PASSAGE TO READ —
Memories from the 1989 Exxon Valdez Oil Spill: Prevention is the key

As the 35th anniversary of the Exxon Valdez Oil Spill approaches on March 24, retired fisheries biologist Loren Flagg told the Homer News that the key to keeping a spill disaster like this from reoccurring is to stay on top of prevention strategies and techniques.

“Prevention is the key. We have to do everything we can to prevent this from happening again. We’ve accomplished some of that, but for example, we still don’t have tanker escort boats in the inlet. I think things are better but I hope this never happens again,” he said.

In 1989, Flagg was employed by the Kenai Peninsula Fishermen’s Association. On March 24, the Exxon Valdez grounded on Bligh Reef in Prince William Sound and spilled more than 11 million gallons of oil.

By April 6, Kenai Peninsula Borough Mayor Don Gilman had developed a multiagency coordination council based out of Homer and Flagg was appointed chairman.

The MAC team met daily for the first six weeks of the spill cleanup response efforts out of concern for environmental impacts to marine critical habitat areas in Cook Inlet and Kachemak Bay (as well as the outer Gulf Coast of Alaska).

EXTRACTED DATA —
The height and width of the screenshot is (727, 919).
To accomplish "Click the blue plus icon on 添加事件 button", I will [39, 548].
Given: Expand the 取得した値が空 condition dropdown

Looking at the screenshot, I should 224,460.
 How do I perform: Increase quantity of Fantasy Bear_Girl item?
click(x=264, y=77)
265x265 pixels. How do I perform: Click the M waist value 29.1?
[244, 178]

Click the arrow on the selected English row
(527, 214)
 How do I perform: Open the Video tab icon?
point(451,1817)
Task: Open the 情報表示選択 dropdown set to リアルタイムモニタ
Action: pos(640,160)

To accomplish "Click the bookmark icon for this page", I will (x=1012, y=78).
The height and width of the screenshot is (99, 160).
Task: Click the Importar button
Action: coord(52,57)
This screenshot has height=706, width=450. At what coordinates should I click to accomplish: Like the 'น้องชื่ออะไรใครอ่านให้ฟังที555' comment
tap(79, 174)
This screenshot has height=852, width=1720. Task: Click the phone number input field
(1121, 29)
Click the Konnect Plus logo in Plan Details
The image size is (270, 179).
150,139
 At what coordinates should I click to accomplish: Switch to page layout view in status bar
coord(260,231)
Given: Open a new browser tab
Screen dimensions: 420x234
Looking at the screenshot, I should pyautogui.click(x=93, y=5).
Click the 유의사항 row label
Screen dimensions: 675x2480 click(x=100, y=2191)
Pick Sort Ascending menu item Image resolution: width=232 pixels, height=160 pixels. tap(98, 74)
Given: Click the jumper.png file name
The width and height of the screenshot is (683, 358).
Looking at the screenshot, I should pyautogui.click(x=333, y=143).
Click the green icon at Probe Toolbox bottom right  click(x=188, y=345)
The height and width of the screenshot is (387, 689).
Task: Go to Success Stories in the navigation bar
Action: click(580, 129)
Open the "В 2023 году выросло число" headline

CHECK YOUR UNDERSTANDING —
[A] For each statement below, decide whether it agrees with the article on the Exxon Valdez oil spill above the rows. Answer yes or no and quote the article's deciding words. (i) In 1989, Flagg worked for the Kenai Peninsula Fishermen's Association. (ii) The MAC team met daily for the first two weeks of the cleanup response. (iii) Flagg says tanker escort boats are now in the inlet.
[B] Please transcribe the article on the Exxon Valdez oil spill above the rows, from "As the 35th" up to and including "was appointed chairman.".
[C] Go on with the article on the Exxon Valdez oil spill above the rows, starting after its last sentence.

ANSWERS TO THE EXERCISES —
[A]
(i) Yes: "In 1989, Flagg was employed by the Kenai Peninsula Fishermen’s Association."
(ii) No: "The MAC team met daily for the first six weeks of the spill cleanup response efforts"
(iii) No: "we still don’t have tanker escort boats in the inlet"

[B]
As the 35th anniversary of the Exxon Valdez Oil Spill approaches on March 24, retired fisheries biologist Loren Flagg told the Homer News that the key to keeping a spill disaster like this from reoccurring is to stay on top of prevention strategies and techniques.

“Prevention is the key. We have to do everything we can to prevent this from happening again. We’ve accomplished some of that, but for example, we still don’t have tanker escort boats in the inlet. I think things are better but I hope this never happens again,” he said.

In 1989, Flagg was employed by the Kenai Peninsula Fishermen’s Association. On March 24, the Exxon Valdez grounded on Bligh Reef in Prince William Sound and spilled more than 11 million gallons of oil.

By April 6, Kenai Peninsula Borough Mayor Don Gilman had developed a multiagency coordination council based out of Homer and Flagg was appointed chairman.

[C]
Team members included representatives from state agencies, the North Pacific Fisheries Management Association, Larry Smith representing Kachemak Bay subsistence, anthropologist Janet Klein with the Pratt Museum, the U.S. Coast Guard, U.S. Fish and Wildlife Service, the City of Homer, Seldovia, Port Graham and English Bay and more.

Flagg told the Homer News that at the time, the MAC team was extremely disappointed with Exxon’s response to the spill and that the company was not providing the resources necessary to protect the marine environment or to clean up the spill itself.

For example, he noted that Exxon sent a representative to the MAC team solely for the purpose of public relations but not to provide any technical assistance to the communities for cleanup facilitation or for oil boom deployment.

Flagg noted particular concern for the region’s salmon streams, bird habitat areas, clam and mussel habitat as well as marine vegetation. “We just didn’t get any corporate level response to what we needed to appropriately protect the environment. A PR representative was not what we needed, we got no help there,” he said.

On April 21 of 1989, U.S. Rep. Don Young and U.S. Sen. Ted Stevens came to Homer to assess oil spill response progress. At that time, spill response cleanup was primarily being handled by Exxon because the Coast Guard had already determined the spill would not be federalized.

However, a group of concerned citizens in the Homer region wanted someone else to be responsible for it and Congressman Young requested that Flagg take charge.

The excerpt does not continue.